Dieses Buch hat mich von der ersten Seite an gefesselt. Ich habe sofort angefangen zu überlegen, in welcher Situation Sibylle sich befindet. Schnell wurde auch ich jeder Person gegenüber misstrauisch, die in dem Buch auftauchte. Und je häufiger die Personen von Gut zu Böse oder zurück wechselten, desto schlimmer wurde mein Misstrauen. Es fiel mir sehr leicht, mich in die Protagonistin hinein zu versetzen. Dies war nur so leicht möglich, da der Schreibstil einen in seinen Bann zieht und man sich als Leser alles sehr gut vorstellen kann, ohne genaue Bilder vorgegeben zu bekommen.
Sehr gut hat mir gefallen, dass bis zur letzten Seite nicht endgültig klar war, wer auf welcher Seite steht. Auch die große Frage, ob es den ominösen Sohn Lukas nun gibt oder nicht, wurde erst sehr spät und mit sehr viel Spannung aufgeklärt.

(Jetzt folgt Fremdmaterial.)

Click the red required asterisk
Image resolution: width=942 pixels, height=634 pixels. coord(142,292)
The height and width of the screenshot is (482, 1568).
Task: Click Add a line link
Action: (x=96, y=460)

Nicht ganz so gut gefallen hat mir die Tatsache, dass auf der letzten Seite doch noch Liebe ins Spiel kam. Und zwar zwischen Sibylle, bzw. Daniela und dem Polizisten Wittschorek. Das war mir zu klischeehaft und hätte nicht notgetan. Ich hatte mich schon gefreut, dass das Buch so gut ohne große Liebesgeschichten auskam. Das ist jedoch nur ein sehr kleines Manko. Ansonsten hat dieses Buch voll und ganz den Erwartungen entsprochen, die ich an ein Buch von Arno Strobel habe.